Though the house was full of music and books, it was virtually empty of paintings, engravings, or artwork of any sort; and similarly, while my parents went to theaters and concerts frequently, they never, as far as I can remember, visited an art gallery. Our synagogue had stained glass windows depicting biblical scenes, which I often gazed at in the more excruciating parts of the service. There had been, apparently, a dispute over whether such pictures were appropriate, given the interdiction of graven images, and I wondered whether this was a reason we had no art in the house. But it was rather, I soon realized, that my parents were completely indifferent to the decor of the house or its furnishings. Indeed, I later learned that when they had bought the place, in 1930, they had given my father’s older sister Lina their checkbook, carte blanche, saying, ‘Do what you want, get what you want.’
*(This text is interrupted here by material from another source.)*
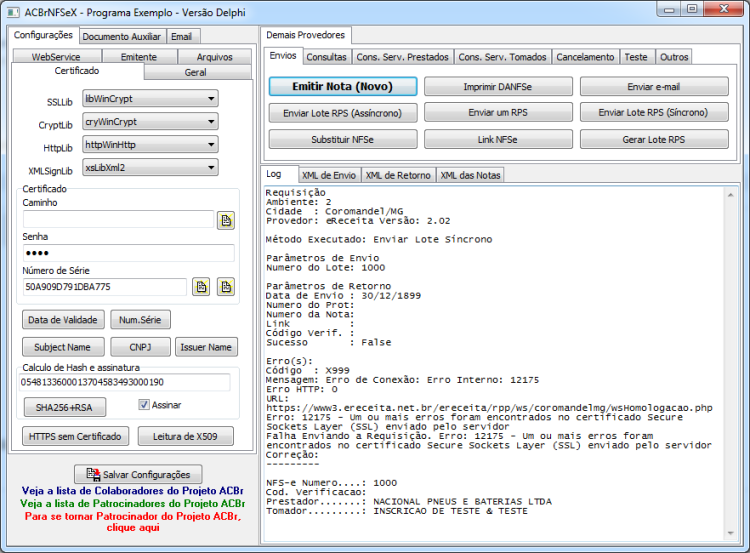Toggle the Assinar checkbox
Screen dimensions: 750x553
coord(143,405)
Lina’s choices – fairly conventional, except for the chinoiserie in the drawing room – were neither approved nor contested; my parents accepted them without really noticing or caring. My friend Jonathan Miller, visiting the house for the first time – this was soon after the war – said it seemed like a rented house to him, there was so little evidence of personal taste or decision. I was as indifferent as my parents to the decor of the house, though I was angered and bewildered by Jonathan’s comment. For, to me, 37 was full of mysteries and wonders – the stage, the mythic background, on which my life was lived.
There were coal fires in almost every room, including a porcelain coal stove, flanked by fish tiles, in the bathroom. The fire in the lounge had large copper coal scuttles to either side, bellows, and fire irons, including a slightly bent poker of steel (my eldest brother, Marcus, who was very strong, had managed to bend it, when it was almost white-hot). If an aunt or two visited, we would all gather in the lounge, and they would hitch up their skirts and stand with their backs to the fire. All of them, like my mother, were heavy smokers, and after warming themselves by the fire, they would sit on the sofa and smoke, lobbing their wet fag ends into the fire. They were, by and large, terrible shots, and the damp butts would hit the brick wall surrounding the fireplace and adhere there, disgustingly, until they finally burned away.